▶ **Recorded information**
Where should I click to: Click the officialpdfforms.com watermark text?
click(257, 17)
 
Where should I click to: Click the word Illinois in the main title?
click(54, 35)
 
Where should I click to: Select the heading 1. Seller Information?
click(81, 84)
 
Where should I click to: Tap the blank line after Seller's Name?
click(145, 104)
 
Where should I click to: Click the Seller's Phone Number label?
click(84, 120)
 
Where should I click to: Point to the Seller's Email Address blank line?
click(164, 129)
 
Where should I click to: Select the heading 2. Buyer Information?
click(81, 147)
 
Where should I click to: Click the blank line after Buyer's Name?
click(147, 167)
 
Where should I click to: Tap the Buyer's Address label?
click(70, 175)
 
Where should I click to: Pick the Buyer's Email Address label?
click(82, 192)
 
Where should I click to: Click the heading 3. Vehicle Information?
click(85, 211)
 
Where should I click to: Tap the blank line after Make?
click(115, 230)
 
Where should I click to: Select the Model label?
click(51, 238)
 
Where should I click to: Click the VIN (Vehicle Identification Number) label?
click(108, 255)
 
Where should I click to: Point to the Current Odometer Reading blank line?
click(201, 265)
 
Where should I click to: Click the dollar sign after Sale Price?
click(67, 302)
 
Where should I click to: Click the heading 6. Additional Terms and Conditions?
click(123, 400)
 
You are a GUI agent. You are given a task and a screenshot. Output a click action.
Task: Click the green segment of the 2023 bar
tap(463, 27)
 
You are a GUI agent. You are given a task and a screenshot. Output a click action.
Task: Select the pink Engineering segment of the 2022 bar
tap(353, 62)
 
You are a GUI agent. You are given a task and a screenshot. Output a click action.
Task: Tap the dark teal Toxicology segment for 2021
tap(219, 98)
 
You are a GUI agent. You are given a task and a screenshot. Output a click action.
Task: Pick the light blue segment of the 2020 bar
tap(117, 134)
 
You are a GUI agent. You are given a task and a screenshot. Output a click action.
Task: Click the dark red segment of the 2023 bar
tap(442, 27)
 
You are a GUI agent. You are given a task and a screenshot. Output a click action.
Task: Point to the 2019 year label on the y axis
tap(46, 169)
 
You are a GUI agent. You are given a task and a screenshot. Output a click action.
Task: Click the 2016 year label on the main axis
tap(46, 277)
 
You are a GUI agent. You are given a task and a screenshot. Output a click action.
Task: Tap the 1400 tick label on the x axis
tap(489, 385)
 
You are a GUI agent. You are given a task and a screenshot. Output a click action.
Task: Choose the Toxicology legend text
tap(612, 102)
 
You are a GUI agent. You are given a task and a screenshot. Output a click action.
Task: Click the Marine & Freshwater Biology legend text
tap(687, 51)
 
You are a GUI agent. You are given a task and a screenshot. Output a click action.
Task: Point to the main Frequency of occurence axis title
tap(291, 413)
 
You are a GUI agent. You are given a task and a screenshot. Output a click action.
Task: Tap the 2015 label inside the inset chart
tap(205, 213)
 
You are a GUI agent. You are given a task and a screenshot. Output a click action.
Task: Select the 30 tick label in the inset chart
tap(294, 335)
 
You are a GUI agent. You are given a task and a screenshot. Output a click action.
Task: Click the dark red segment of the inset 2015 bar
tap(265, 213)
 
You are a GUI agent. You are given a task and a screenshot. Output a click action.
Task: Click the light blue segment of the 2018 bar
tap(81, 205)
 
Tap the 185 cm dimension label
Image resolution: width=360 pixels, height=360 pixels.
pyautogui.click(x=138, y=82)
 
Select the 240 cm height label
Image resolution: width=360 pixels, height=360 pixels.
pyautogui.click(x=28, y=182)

▶ **Set problem**
In the lines from the first one through the line with "click(81, 147)", swap "blank line" for "empty line" and give those lines again with nothing else changed.

▶ **Task response**
Where should I click to: Click the officialpdfforms.com watermark text?
click(257, 17)
 
Where should I click to: Click the word Illinois in the main title?
click(54, 35)
 
Where should I click to: Select the heading 1. Seller Information?
click(81, 84)
 
Where should I click to: Tap the empty line after Seller's Name?
click(145, 104)
 
Where should I click to: Click the Seller's Phone Number label?
click(84, 120)
 
Where should I click to: Point to the Seller's Email Address empty line?
click(164, 129)
 
Where should I click to: Select the heading 2. Buyer Information?
click(81, 147)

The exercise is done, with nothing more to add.